Visualization that Reveal the seams
An ongoing work of Benford et al. is exploring how visualization revealing uncertainties can enable players to effectively interpret the ambituities encountered in gameplay. Their studies of gameplay show that players are already aware of seams in various ways.

Cysmn Gps Availability
Figure: Visualization of predicted GPS availability


BCN Trends Spotting

Posted: November 21st, 2005 | No Comments »

Current trends in BCN are torturing elevators, the designing 4th places bible, sleeping awareness signs, and the return of manual street cleaning.
Bcn Design1 Bcn Design2 Bcn Design3 Bcn Design4


Notebook Ban

Posted: November 21st, 2005 | No Comments »

I got kicked out of the restaurant car in a Swiss train because I was reading my NetNewsWire with my 12″ PowerBook. I was shown a the written “restaurant” policy booklet containing rule 11: “notebooks are NOT allowed”. Reading newspapers, books, and yelling on a mobile phone are allowed. Even smoking cigars is a more than accepted activity. I did not go into explaining that I was actually reading the news with my small electronic device and having an IM conversation with GPRS. It is interesting to notice that a notebook is still perceived as a working tool and not a communication device. Until december 2005 (when smoking will fortunately be banned from all trains) smokers are more welcomed than geeks in swiss train’s restaurants.

Forbiden Notebook


Ogo for IM and Mail

Posted: November 18th, 2005 | 1 Comment »

Swisscom is the first european operator to launch a mobile device (named Ogo) that offers instant messanging (via MSN) and email capabilities. Ogo costs 49CHF for the device, then 19CHF/month for the services. Swisscom targets teens and “enfults/adulescents” (teens in theirs 20s and ealry 30s). Carsten Schloter, the ever-opptimisitc Swisscom CEO, envisions Ogo as an SMS killer. I might go down into history for that statement.

Ogo Launch

You mean I have one device to phone, sms, take pictures, listen to mp3s and FM radio and another one to handle my IM contact and mails? Plus chatting and writing mails need advanced keyboard capabilities that people will need to adapt (ever written a mail on a Blackberry and done IM on a PocketPC?). Adults like integration or at least smooth interoperability (geeks are ok with interoperability). Let’s see how teens accept multiple devices for multiple purposes… It might just work since it is not rare to see (pre-)teenagers moving around with their phone, digital camera, iPod and the occasional Nintendog.


Vessels Live Trackers

Posted: November 18th, 2005 | No Comments »

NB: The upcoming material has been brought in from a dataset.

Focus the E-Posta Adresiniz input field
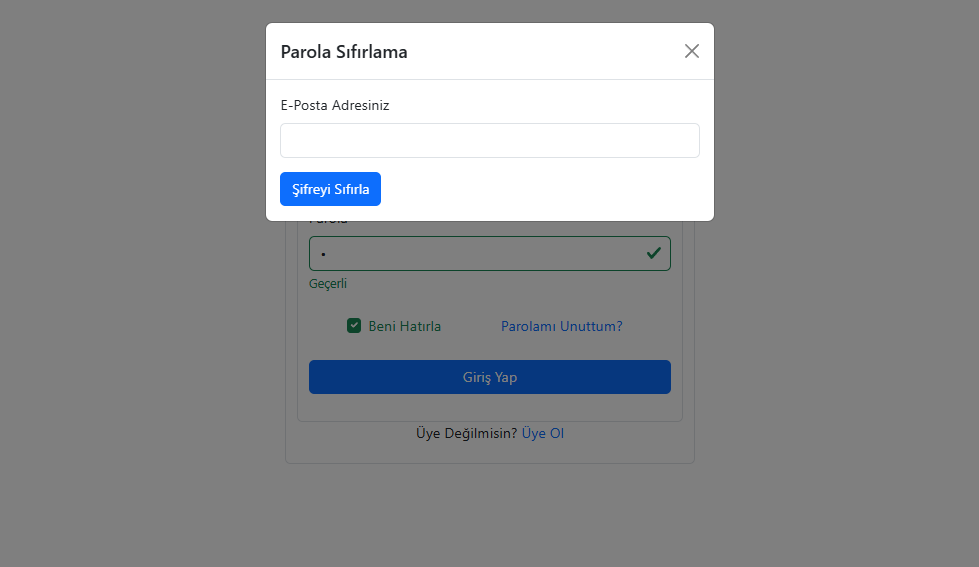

Yesterday, Julian Bleecker mentioned FlighAware that provides real-time tracking of not just of flights or traffic to airports, but actual unique, tail-number identifiable equipment. Sailwx provides the same live tracking capabilities, but for ships.

Flightaware Sfo Sailwx Bcn


Map of Road Traffic Noise in Paris

Posted: November 18th, 2005 | No Comments »

The “Mairie de Paris” offers an applications that maps the road traffic noise in the whole city. Maps are both in 2D and 3D with daytime and nighttime data.

Paris Noise Map1 Paris Noise Map2

Found in the Radical Cartography spectacular links.